The film has been fêted — winning the Silver Bear at the Berlin Film Festival — but it is hard to resist the impression that the plaudits are as much political as cinematographic.



The Road to Guantanamo, Thurs, Channel 4, 9pm

joshfox0
03-06-2006, 05:14 PM
no you don't understand hes a sweet sensitive misudnerstood man its the system thats made him the say he is honest! p-)

Laworkerbee
03-06-2006, 06:18 PM
Still want him back England? :)

Oddbod
03-06-2006, 07:01 PM
Still want him back England? :)

Brick wall
Wooden post
Blindfold if requested(we are a compassionate nation)

Laworkerbee
03-06-2006, 07:09 PM
Brick wall
Wooden post
Blindfold if requested(we are a compassionate nation)

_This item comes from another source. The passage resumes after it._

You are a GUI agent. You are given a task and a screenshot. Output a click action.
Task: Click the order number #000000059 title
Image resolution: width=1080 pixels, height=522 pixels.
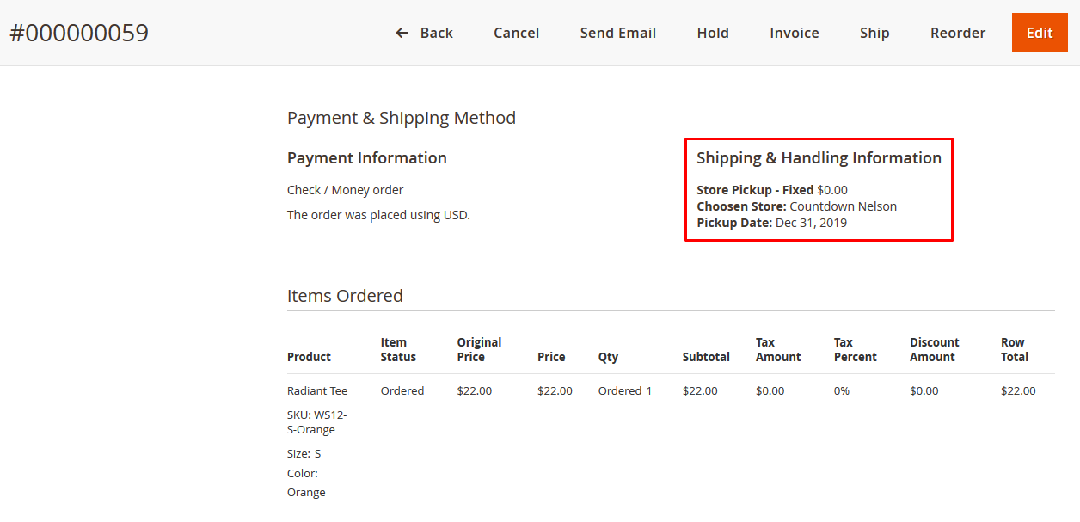pos(79,33)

Ah rule .303 my favorite :)

cut
03-06-2006, 07:23 PM
Whatever their true reasons for all this, they weren't involved in combat from the sound of it, and presumably if anything was proveable the US would have kept them. To be honest I think that 3 or 4 years of imprisonement, and forceful questioning is punishment enough for what they actually did.

Am I wrong?

Laworkerbee
03-06-2006, 07:39 PM
Whatever their true reasons for all this, they weren't involved in combat from the sound of it, and presumably if anything was proveable the US would have kept them. To be honest I think that 3 or 4 years of imprisonement, and forceful questioning is punishment enough for what they actually did.

Am I wrong?

As long as they killed nobody and as long as they renounce the Taliban and Islamic extremism I guess....sure let them go, but make sure to track their asses too!

halloweenjack
03-07-2006, 07:36 AM
anyone got any questions for Moazzam Begg (one of the other guantanamo detainees) ? He's doing a talk at my university.

gsm
03-07-2006, 10:22 AM
Some more interesting comments on Winterbottom's film about Guantanamo;

If it's all so simple, I need answers to a couple of questions on Guantanamo
http://timesonline.typepad.com/david_aaronovitch/2006/03/if_its_all_so_s.html

ed316
03-07-2006, 10:25 AM
anyone got any questions for Moazzam Begg (one of the other guantanamo detainees) ? He's doing a talk at my university.

How did he got Gitmo.

Why does he live in a society he deems morally corrupt?.